KUTIPAN TEKS:

KAJEN - Sistem proporsional terbuka yang masih dijalankan di dalam sistem pemilu, membuat politik uang rawan terjadi di Pemilu 2019 nanti. Penggunaan sistem tersebut dinilai membuat pertarungan antarcaleg kian kuat. Tak hanya dengan partai lain, namun juga caleg dari partai yang sama.
Praktik politik uang yang merupakan kejahatan dalam demokrasi ini berpotensi menyasar pada calon pemilih dari berbagai golongan, tak terkecuali pemilih pemula yang mayoritas adalah pelajar tingkat SMA. Hal inilah yang mendorong Bawaslu Kabupaten Pekalongan untuk gencar menyosialisasikan penolakan terhadap money politics atau politik uang ke sekolah-sekolah.
Koordinator Divisi Hukum Data dan Informasi Bawaslu Kabupaten Pekalongan Wahyudi Sutrisno menekankan bahwa politik uang merupakan kejahatan dalam demokrasi. Karena sudah sepatutnya masyarakat menolak segala praktik pemberian uang yang dimaksudkan untuk mendongkrak suara dalam pemilu.

DATA YANG DISEDIAKAN:
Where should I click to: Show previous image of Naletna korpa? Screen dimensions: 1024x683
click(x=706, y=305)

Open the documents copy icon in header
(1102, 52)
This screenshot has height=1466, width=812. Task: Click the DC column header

LATIHAN:
(A) Tentukan apakah setiap pernyataan berikut sesuai dengan kutipan tentang politik uang, lalu sertakan kata-kata kutipan yang menjadi penentunya: (i) Sistem proporsional terbuka dinilai membuat pertarungan antarcaleg makin kuat. (ii) Pertarungan hanya terjadi antara caleg dari partai yang berbeda. (iii) Sebagian besar pemilih pemula adalah pelajar tingkat SMA.
(B) Menurut kutipan tentang politik uang, apa jabatan Wahyudi Sutrisno?
(C) Sambung kutipan tentang politik uang mulai setelah kalimat terakhir yang ditampilkan.
Data tersebut tidak berperan dalam latihan ini.

JAWABAN PER TUGAS:
(A)
(i) Ya. "Penggunaan sistem tersebut dinilai membuat pertarungan antarcaleg kian kuat."
(ii) Tidak. "Tak hanya dengan partai lain, namun juga caleg dari partai yang sama."
(iii) Ya. "pemilih pemula yang mayoritas adalah pelajar tingkat SMA"

(B) Koordinator Divisi Hukum Data dan Informasi Bawaslu Kabupaten Pekalongan.

(C)
"Politik uang adalah kejahatan demokrasi, karena yang terpilih nantinya bukan orang-orang yang berkualitas tetapi orang-orang yang memiliki dana besar. Sehingga bukan tidak mungkin apabila caleg tersebut jadi, akan menghasilkan kebijakan dan perilaku yang koruptif," ujar Wahyudi di acara Bawaslu Goes to School yang diadakan di SMK Nurul Ummah Paninggaran, Kamis (7/2).
Dijelaskan, para siswa yang merupakan bagian dari pemilih pemula adalah salah satu elemen yang ikut menyukseskan proses demokrasi. Wahyudi berharap pelajar ikut berpartisipasi (menyukseskan pemilu) dengan tidak tergoda, harus berani menolak politik uang.
"Jika kalian dapat uang Rp 50 ribu untuk milih si A misalnya, maka sebenarnya suara kalian telah dibeli dengan sangat murah. Rp 50 ribu dibagi 5 tahun jumlahnya tidak sampai 30 rupiah per hari, kalau satu bulan tidak ada seribu. Jadi tidak cukup untuk beli satu buah pisang goreng," tegas Wahyudi.
Tidak hanya menolak politik uang, Wahyudi juga menekankan kepada para siswa, agar apabila ada yang menemukan indikasi pelanggaran, para pelajar juga diharapkan untuk melapor kepada pengawas pemilu setempat sebagai bagian dari pengawasan partisipatif.
"Ada 4 peran peran pengawas partisipatif yang bisa dilakukan yaitu memberi informasi awal, mencegah pelanggaran, mengawas / memantau dan melaporkan," ucapnya.
Menurut dia, kegiatan Bawaslu Goes To School ini merupakan bagian dari sosialisasi pengawasan Partisipatif yang dilakukan oleh Bawaslu Kabupaten Pekalongan.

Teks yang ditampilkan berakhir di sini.